A Kpler, que compila informações sobre movimentações marítimas, indica que, considerando as travessias repetidas de alguns navios, o total de cruzamentos chega a 240. Dentre essas travessias, 122 foram realizadas por embarcações vazias, enquanto 118 estavam carregadas.
A análise revela que quase 60% das travessias foram realizadas por navios com origem ou destino no Irã, proporção que aumenta para 64% quando se considera apenas as embarcações carregadas.

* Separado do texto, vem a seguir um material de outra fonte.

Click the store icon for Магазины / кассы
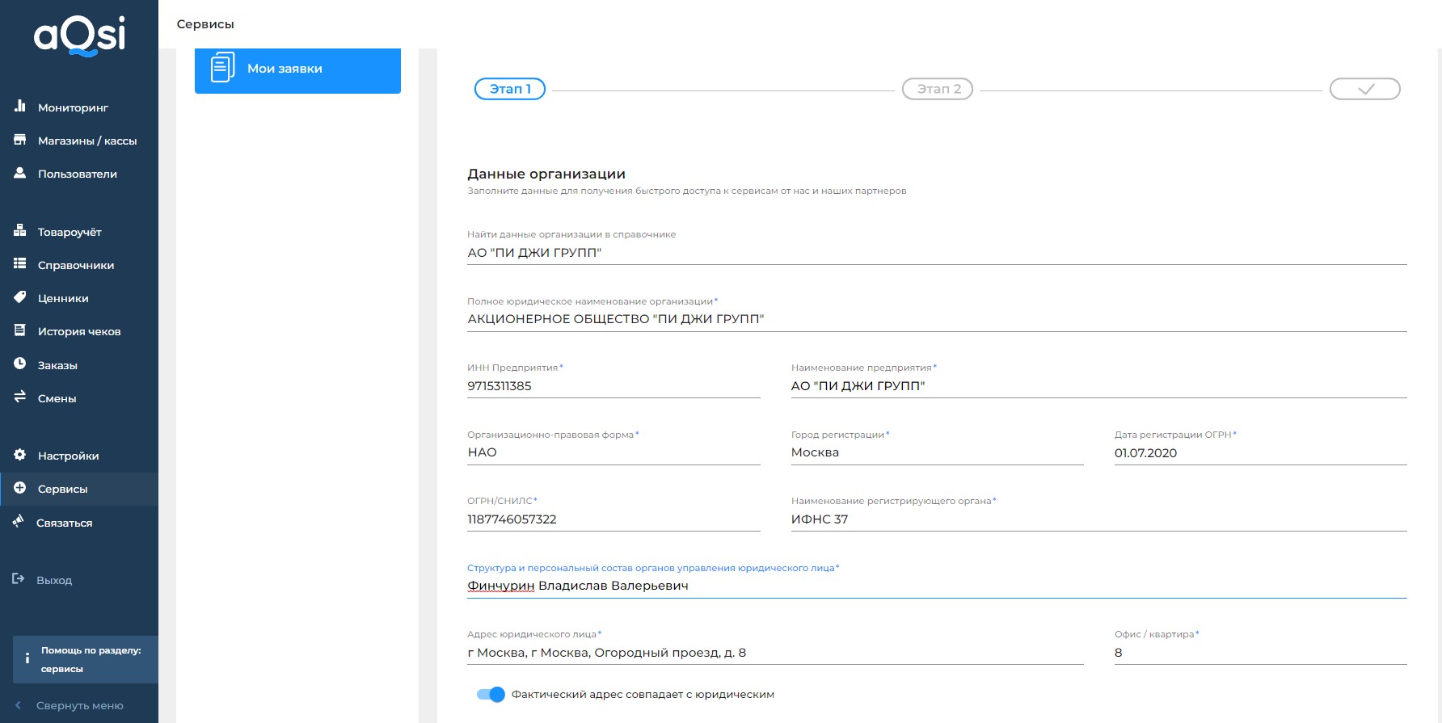 (20, 140)
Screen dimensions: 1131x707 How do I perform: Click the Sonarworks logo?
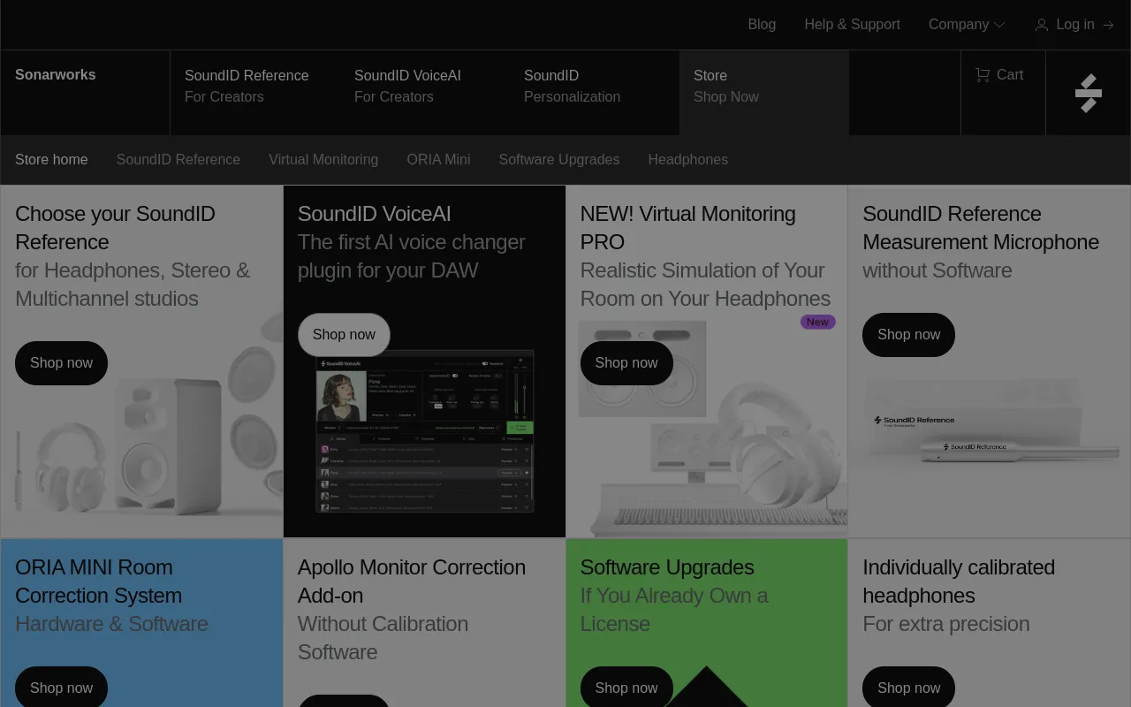click(x=55, y=75)
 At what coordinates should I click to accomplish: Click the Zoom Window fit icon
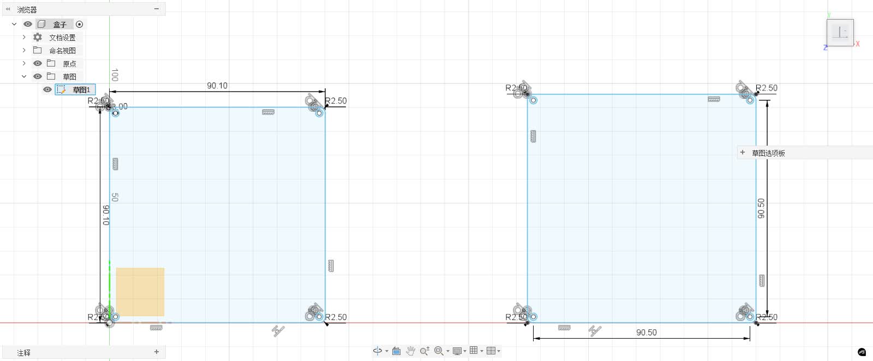[x=439, y=351]
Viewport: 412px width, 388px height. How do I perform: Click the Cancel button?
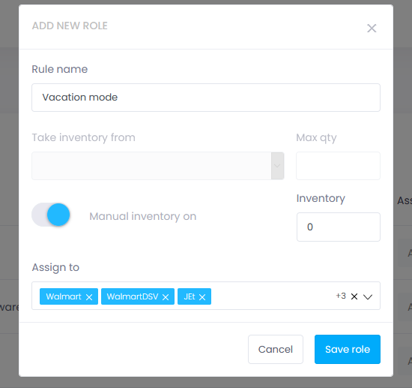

Outros países também participaram das travessias, com os Emirados Árabes Unidos representando 20% do total, seguidos pela China (15%), Índia (14%), Arábia Saudita (8%), Omã (8%), Brasil (6%) e Iraque (5%).
Desde o início de março, seis navios, principalmente do Brasil e da Argentina, entraram no Golfo com soja e milho, totalizando 382.000 toneladas, todos com destino ao Irã. Dentre as 118 travessias de navios com carga, 37 transportavam petróleo, somando 8,45 milhões de toneladas.
Além disso, sete petroleiros que cruzaram o estreito com carga partiram da Arábia Saudita. O Irã, por sua vez, praticamente fechou o Estreito de Ormuz após os ataques aéreos dos Estados Unidos e Israel em 28 de fevereiro, que desencadearam uma guerra com impactos significativos nos preços globais de petróleo e gás.